Quello scorcio, in cui superando la soglia dell’ovvio si parlò di unipolarismo o monocentrismo, è rimasto sepolto sotto le macerie delle guerre che le amministrazioni americane aprirono poi incautamente. Sarebbe incongruo affermare che la supremazia degli Stati Uniti cessasse improvvisamente: si è affievolita in ragione della velocità con cui sono cresciuti altri soggetti che per forza demografica, collocazione geografica e dinamismo hanno eroso l’unicità del predominio.
La gracile struttura di un mondo che si sarebbe riconosciuto nel credo neoliberale come traguardo ineludibile ha dovuto affrontare i drammi di una crisi economica, quella iniziata nel 2008, i cui esiti hanno messo in discussione la centralità politica di un Occidente ebbro di una vittoria solo immaginata. Man mano che quello shock andava riassorbendosi, anche in Europa la crescita imponente delle diseguaglianze e di prospettive ha scavato divari inediti fra le classi medie e una ristrettissima schiera di banchieri e manager, inceppando il funzionamento di quei sistemi di welfare state che avevano determinato il successo dell’integrazione continentale. In realtà, e questa consapevolezza pervade le pagine del libro, l’adozione dei più spinti dogmi mercatisti coniugati alla caduta di ogni limite alle speculazioni finanziarie, ha provocato una deflagrazione politica ancora prima che economica.
Lo sbriciolamento della capacità di governo che si continua a osservare è dipeso dal rapidissimo scadimento nella formazione e nella riproduzione delle classi dirigenti che hanno affrontato la Grande contrazione. Ciò è stato particolarmente evidente nei Paesi della Ue: prive di una visione in grado di superare l’estemporaneità degli slogan, le classi dirigenti europee non hanno saputo guardare al deterioramento delle loro società, e hanno finito per sbattere contro il dramma imprevisto della pandemia in corso.

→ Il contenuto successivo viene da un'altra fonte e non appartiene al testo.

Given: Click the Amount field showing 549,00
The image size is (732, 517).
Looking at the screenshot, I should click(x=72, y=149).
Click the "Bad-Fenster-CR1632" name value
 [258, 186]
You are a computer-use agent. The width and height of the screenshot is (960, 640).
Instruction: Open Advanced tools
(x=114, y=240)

Gli ultimi capitoli del lavoro di Castronovo esaminano appunto la qualità e la diversità delle risposte che si iniziano a dare una crisi così violenta. Quali siano state le lentezze, le indecisioni, le angustie con le quali si è provato a rispondere all’emergenza, fa parte dell’attualità politica, ma ciò che più conta qui è capire se (e come) le strutture formatesi nell’ultimo trentennio riusciranno a fare da diga alle tensioni che da endemiche sono divenute palesi.

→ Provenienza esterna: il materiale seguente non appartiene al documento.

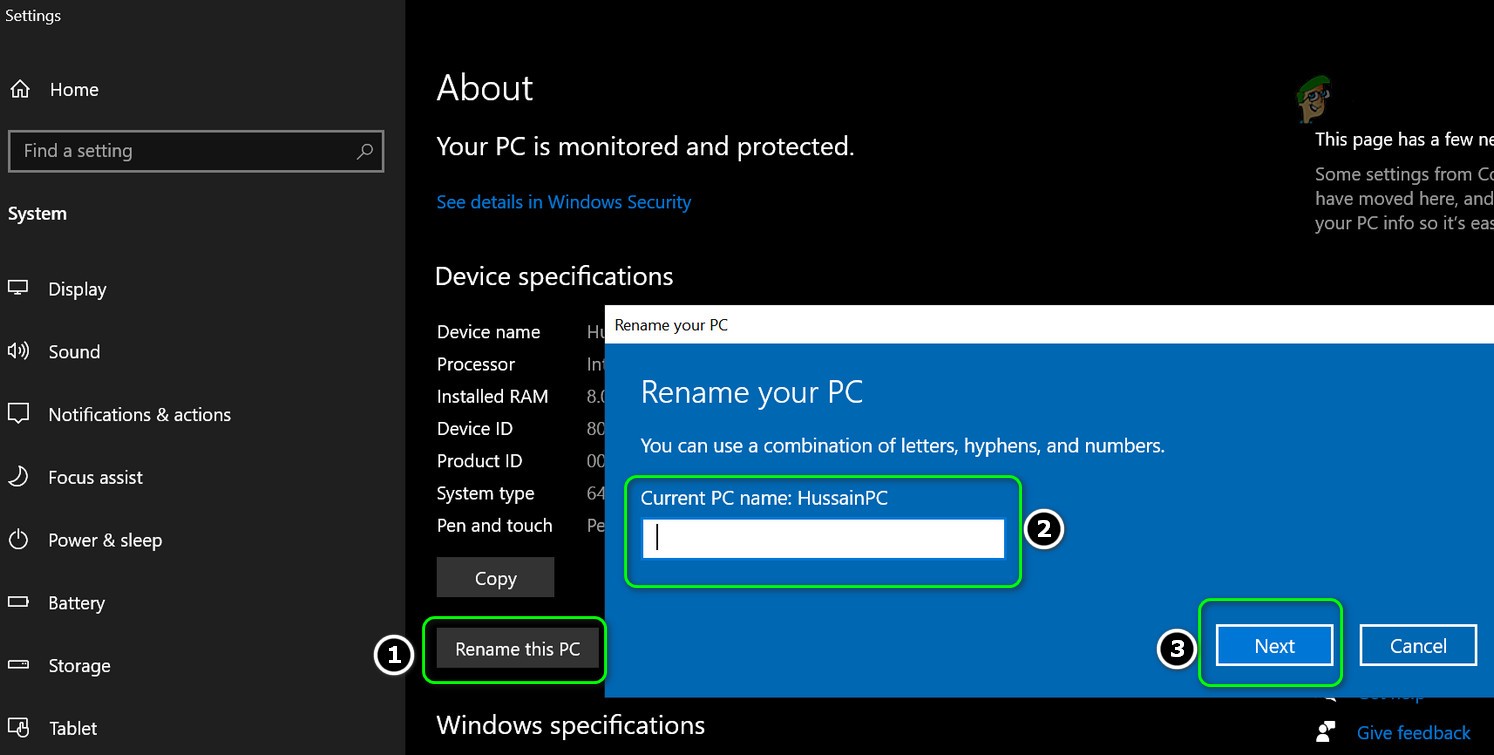Select the Battery icon
Screen dimensions: 1494x755
18,603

Domandarsi dunque chi vince e chi perde nell’attuale situazione, è un rompicapo cui sembra impossibile rispondere, e ciò non solo perché la volatilità della situazione è tale da non concedere certezze, ma anche perché la distribuzione dell’influenza e del potere globale apparirà radicalmente ricalibrata quando la crisi sarà superata.